Chapter Twenty-Three

LUKA

We step into the village together.

Side by side, holding hands. We’re no longer five feet apart, and she’s no longer chasing me down a corridor with a PR strategy in her head and a death wish. I don’t have to pretend that I don't like her closeness, or that the sound of her voice when she’s frustrated with me doesn’t make me want to kiss her.

The air is cold, but the sun is warm. The first blue sky since the storm finally blew past completely. One of the best days to be out on the slopes, but right now, this is where I want to be—with her.

Snow crunches under our boots.
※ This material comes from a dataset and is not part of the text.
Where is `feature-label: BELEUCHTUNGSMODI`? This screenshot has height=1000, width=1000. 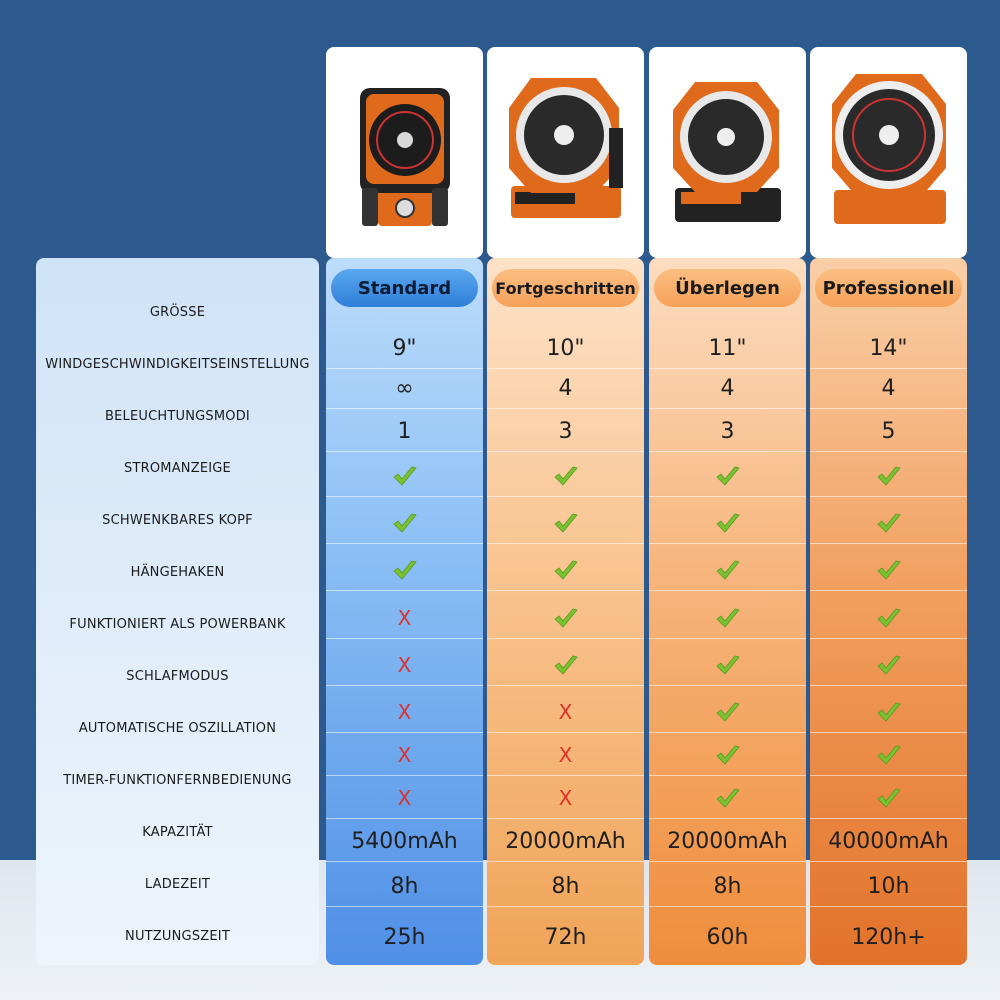 feature-label: BELEUCHTUNGSMODI is located at coordinates (178, 416).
The village is alive with tourists spilling out of rental shops, ski gear clattering, couples walking the way people walk with no urgency to get anywhere.

"When was the last time you walked around in public with a woman?" she asks, a teasing glint in her eyes.

I glance down at her. She should have already guessed, but I’ll tell her.

"Never."

"Then why now?"

My thumb finds her knuckles, gently sliding over the top.

"Like I said last night, I’m trying something new, and you’re the only one I want to try it with."

I lift her hand to my lips and kiss her freezing hand.

She’s about to jump into a follow-up question when I hear my name. Someone recognizes me near the fountain and asks for an autograph. A teenage kid, which means I won’t ignore him. The paparazzi and journalists are the ones who get a cold shoulder. Not true fans.